- [EXERCISE DESCRIPTION] Find and copy the lines in the records beneath this task that contain the word "Policy".

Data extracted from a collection
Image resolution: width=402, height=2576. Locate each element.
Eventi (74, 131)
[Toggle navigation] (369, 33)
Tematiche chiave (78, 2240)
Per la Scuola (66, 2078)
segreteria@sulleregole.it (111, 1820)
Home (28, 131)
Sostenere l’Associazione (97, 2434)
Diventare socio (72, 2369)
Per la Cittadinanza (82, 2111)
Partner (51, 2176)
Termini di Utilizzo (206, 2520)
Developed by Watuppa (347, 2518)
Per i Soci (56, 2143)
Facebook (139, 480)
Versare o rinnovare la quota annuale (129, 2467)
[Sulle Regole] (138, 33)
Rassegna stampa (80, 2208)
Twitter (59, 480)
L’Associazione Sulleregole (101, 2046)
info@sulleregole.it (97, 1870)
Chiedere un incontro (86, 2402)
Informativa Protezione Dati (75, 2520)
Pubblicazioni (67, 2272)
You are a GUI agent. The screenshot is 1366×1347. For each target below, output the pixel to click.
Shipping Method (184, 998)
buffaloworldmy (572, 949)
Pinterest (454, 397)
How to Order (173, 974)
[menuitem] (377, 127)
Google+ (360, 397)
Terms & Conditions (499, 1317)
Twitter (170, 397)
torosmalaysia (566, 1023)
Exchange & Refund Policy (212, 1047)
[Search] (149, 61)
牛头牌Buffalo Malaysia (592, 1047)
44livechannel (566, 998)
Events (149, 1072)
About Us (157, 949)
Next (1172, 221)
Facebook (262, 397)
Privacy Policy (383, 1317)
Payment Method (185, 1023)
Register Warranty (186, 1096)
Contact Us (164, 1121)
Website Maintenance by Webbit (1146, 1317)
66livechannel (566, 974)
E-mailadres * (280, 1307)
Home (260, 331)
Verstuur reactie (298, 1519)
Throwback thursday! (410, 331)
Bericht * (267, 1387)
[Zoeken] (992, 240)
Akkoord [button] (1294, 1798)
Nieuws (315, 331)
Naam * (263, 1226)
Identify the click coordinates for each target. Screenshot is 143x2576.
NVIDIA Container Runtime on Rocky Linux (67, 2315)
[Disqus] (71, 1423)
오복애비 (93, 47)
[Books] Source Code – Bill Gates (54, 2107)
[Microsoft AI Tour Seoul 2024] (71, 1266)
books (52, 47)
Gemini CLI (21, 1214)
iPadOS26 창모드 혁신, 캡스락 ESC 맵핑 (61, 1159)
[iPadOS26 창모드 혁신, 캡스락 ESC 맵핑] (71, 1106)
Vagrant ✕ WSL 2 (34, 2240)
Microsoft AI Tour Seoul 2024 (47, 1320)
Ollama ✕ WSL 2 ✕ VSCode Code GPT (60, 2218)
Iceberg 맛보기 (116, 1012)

- [TASK OUTPUT]
Exchange & Refund Policy (212, 1047)
Privacy Policy (383, 1317)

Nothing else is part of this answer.